> EXERCISE:
Continue the opinion piece on Pennsylvania teacher pensions from the point where it stops.

> PASSAGE TO READ:
## START

Sunday, May 23, 2010
It's Fun to Be Hated...
The Pennsylvania pension mess: Teachers will help fix it, but they must be
fairly compensated
Wednesday, May 19, 2010
By James P. Testerman
Recent media reports have given considerable coverage to the expected
2012-2013 increase in school district pension costs and what it could mean
for taxpayers. That's fine, but as this public discussion proceeds, we must
not overlook how pension policies affect our schools, students and teachers.
To find real solutions, we must assess the situation from a broader
perspective.
The 2001 passage of the controversial No Child Left Behind law redefined
expectations. Without getting into the pros and cons of the legislation, it
did raise standards for student achievement.
So how have we done?
The Center for Education Policy has applauded Pennsylvania for recording
gains in all academic categories from 2002 through 2008. Pennsylvania
eight-graders showed larger gains than their counterparts in 41 other states
on the 2009 National Assessment of Educational Progress reading test, and
their scores ranked among the highest in the nation. More Pennsylvania
students than ever are choosing higher education. If Pennsylvania students
were a football team, we'd be celebrating their top rankings. Unfortunately,
this good news is rarely reported.

## END

> DATASET:
## START

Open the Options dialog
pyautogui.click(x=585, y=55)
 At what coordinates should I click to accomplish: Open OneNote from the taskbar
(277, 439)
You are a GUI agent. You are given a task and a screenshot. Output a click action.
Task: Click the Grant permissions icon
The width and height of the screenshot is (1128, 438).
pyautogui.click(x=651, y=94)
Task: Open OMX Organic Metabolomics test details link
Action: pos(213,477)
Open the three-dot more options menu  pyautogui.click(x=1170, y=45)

## END
## START

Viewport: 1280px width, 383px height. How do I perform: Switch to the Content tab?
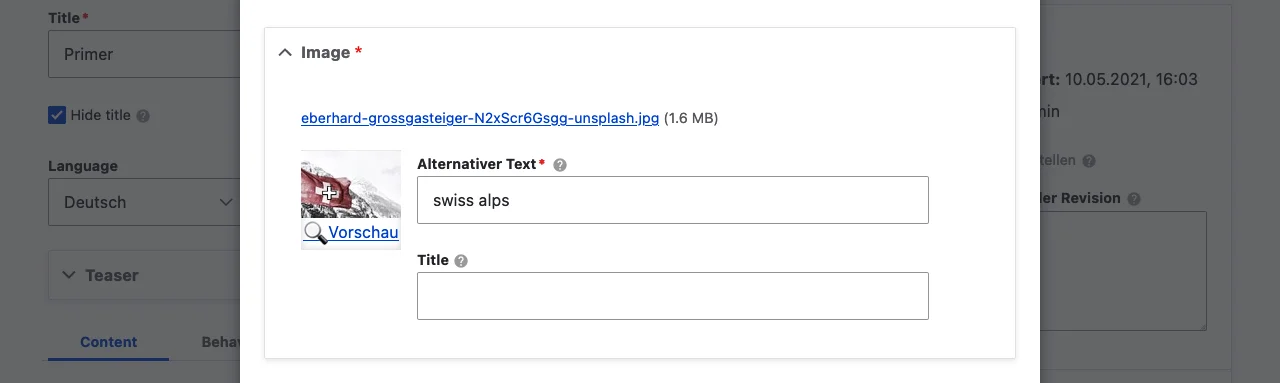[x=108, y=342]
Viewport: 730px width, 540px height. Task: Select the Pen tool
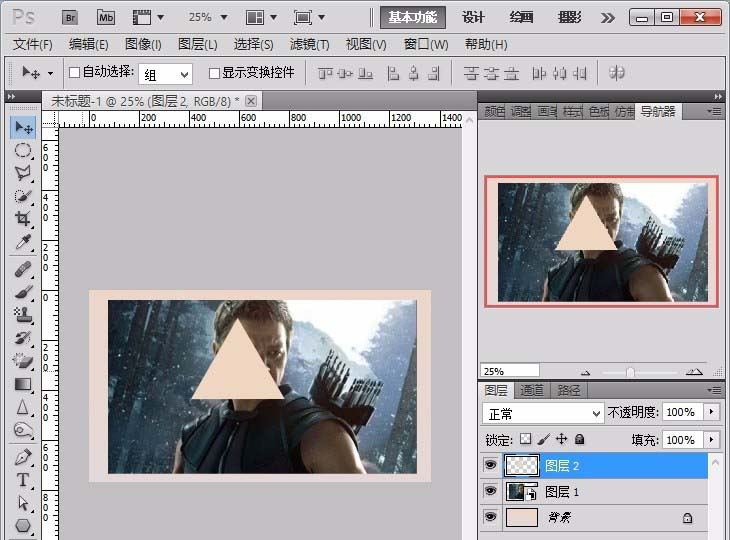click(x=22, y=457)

## END

> TASK OUTPUT:
While student scores have steadily improved, salaries for school employees
have struggled to keep pace with inflation. By at least one measure,
educators' average salary has actually fallen.
Salary is the biggest component of teacher compensation, and a study by the
Economic Policy Institute found Pennsylvania teachers earn 18 percent less
on average than other college graduates.
So why do school employees keep doing their best without complaining?
Teaching is a calling. College graduates choose our profession to help
future generations, not because they expect to get rich. School employees
anticipate that they will earn a middle-class salary, with good benefits and
the promise of a secure retirement. Benefit packages help to keep
top-quality educators in the classroom.
Even as their salaries have stagnated or declined, Pennsylvania public
school employees have been the one group that has continued to contribute
money to the pension fund on schedule, consistently paying their share with
every paycheck. The state government and school districts have delayed their
payments.
Over the past decade, school employees have contributed almost twice as much
as school districts and the commonwealth combined ($7.35 billion compared to
$3.76 billion). And as the districts and the state took their "pension
holiday," two historic stock-market downturns depleted the pension fund and
contributed to the looming increase in costs required for them to meet their
obligations.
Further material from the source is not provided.